Jakarta – Biasanya Jokowi selalu menanggapi isu-isu terkini yang ditanya oleh para awak media langsung dengan konsep doorstop. Tapi belakangan muncul kecurigaan bahwa doorstop yang dilakukan Jokowi hanya merupakan gimmick, menyusul popularitasnya yang kian menurun pasca demonstrasi RUU Pilkada dan flexing yang dilakukan keluarganya belakangan ini.
Pada beberapa momen yang ditayangkan oleh Biro Pers Dan Kesekretariatan Istana nampak settingan seolah-olah Jokowi melakukan wawancara doorstop alias wawancara cegat.
Contohnya pada Rabu, (21/08) lalu baik di Instagram @Jokowi dan kanal Youtube Sekretariat negara yang berlatar belakang ruang teratai Istana Bogor, tampak Jokowi menanggapi pertanyaan secara terbatas.
Jika audiens jeli memperhatikan, tampak hanya ada sekitar 3 tangan yang menyodorkan peralatan rekam tanpa branding yang biasanya tampak jika mewakili stasiun atau perusahaan media tertentu.
Disitu hanya ada mikrofon biasa, beberapa smartphone dan alat rekam tanpa ada logo dari media tertentu.

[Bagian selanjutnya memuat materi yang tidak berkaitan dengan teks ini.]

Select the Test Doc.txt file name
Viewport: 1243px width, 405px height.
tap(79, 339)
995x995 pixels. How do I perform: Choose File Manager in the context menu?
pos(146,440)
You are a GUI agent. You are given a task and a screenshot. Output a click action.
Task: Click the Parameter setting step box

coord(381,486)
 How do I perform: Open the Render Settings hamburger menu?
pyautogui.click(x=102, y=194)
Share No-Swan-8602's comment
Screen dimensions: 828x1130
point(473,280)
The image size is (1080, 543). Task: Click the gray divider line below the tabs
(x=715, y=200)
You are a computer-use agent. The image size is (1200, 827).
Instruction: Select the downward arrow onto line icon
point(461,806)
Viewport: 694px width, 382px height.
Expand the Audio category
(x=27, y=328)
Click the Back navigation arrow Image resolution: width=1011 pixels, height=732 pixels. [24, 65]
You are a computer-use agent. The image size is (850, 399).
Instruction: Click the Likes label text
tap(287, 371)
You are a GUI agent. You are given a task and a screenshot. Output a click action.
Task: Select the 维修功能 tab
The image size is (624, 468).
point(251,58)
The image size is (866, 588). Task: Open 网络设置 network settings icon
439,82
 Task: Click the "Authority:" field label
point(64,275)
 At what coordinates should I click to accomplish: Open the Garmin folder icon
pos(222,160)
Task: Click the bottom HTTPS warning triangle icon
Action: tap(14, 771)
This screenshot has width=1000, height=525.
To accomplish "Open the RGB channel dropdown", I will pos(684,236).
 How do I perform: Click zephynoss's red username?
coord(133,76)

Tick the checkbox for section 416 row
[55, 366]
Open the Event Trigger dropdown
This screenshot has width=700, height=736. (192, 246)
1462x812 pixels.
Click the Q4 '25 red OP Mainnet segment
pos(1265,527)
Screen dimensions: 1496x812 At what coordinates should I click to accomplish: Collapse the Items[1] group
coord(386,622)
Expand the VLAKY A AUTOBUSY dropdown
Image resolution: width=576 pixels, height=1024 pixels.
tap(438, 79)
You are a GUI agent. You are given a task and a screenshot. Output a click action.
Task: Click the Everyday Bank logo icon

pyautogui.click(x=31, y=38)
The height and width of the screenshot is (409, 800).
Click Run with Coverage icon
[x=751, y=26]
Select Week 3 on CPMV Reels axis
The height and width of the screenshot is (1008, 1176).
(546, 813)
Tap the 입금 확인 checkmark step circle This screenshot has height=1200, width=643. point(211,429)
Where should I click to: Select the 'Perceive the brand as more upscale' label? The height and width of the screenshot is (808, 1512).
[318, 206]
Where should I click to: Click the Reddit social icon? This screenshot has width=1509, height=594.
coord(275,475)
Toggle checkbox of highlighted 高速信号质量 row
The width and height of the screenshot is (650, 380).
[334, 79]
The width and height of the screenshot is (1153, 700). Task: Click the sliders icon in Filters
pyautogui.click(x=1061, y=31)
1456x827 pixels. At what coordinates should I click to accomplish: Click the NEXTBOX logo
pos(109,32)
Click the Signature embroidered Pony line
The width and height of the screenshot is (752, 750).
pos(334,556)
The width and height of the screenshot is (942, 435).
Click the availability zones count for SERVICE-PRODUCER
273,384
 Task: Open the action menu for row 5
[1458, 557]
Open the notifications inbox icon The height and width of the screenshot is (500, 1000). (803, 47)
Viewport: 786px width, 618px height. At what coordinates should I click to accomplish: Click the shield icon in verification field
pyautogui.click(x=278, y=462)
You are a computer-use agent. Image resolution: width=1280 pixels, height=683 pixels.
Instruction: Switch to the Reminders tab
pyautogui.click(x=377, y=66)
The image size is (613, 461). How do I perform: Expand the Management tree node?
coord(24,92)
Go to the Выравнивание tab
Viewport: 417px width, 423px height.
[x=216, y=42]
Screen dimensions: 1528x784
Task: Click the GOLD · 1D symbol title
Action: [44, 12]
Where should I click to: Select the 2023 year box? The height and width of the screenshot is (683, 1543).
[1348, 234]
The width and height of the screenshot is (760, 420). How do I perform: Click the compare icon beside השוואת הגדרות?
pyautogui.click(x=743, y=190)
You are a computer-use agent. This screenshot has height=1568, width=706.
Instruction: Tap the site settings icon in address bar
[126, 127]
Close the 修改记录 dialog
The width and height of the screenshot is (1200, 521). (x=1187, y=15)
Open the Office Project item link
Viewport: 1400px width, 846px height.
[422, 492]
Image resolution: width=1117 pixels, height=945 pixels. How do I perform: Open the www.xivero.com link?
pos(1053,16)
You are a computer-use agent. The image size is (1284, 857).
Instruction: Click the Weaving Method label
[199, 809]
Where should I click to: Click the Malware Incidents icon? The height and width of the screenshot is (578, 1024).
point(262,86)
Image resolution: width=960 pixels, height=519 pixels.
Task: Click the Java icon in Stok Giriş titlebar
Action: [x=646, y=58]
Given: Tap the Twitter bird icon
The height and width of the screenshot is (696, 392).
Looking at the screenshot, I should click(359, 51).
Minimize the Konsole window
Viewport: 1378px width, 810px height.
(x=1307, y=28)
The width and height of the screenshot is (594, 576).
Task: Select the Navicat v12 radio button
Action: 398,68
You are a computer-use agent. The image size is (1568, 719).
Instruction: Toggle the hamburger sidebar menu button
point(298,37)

Keanehan lain sebelumnya pernah terjadi pada 12 Juni 2024, saat itu Jokowi menyatakan larangan dan bahaya Judol atau judi online serta pada tanggal 26 Januari 2024 dimana Biro Sekretariat Presiden mengunggah pernyataan mengenai UU No. 7 Tahun 2017 tentang Pemilu.
Selain itu keanehan lain, tak ada pertanyaan lanjutan yang biasanya menjadi ciri khas wawancara cegat yang biasa dilakukan wartawan ketika mendapatkan kesempatan untuk menodong Jokowi dengan menggali informasi lebih dalam.
Dalam kesempatan lain, Selasa (27/08) unggahan serupa kembali dilakukan oleh Biro Sekretariat Negara dengan tema Jokowi yang dimintai komentar terkait unjuk rasa di gedung DPR yang nyata-nyata para anggota dewan tak menggubris putusan MK.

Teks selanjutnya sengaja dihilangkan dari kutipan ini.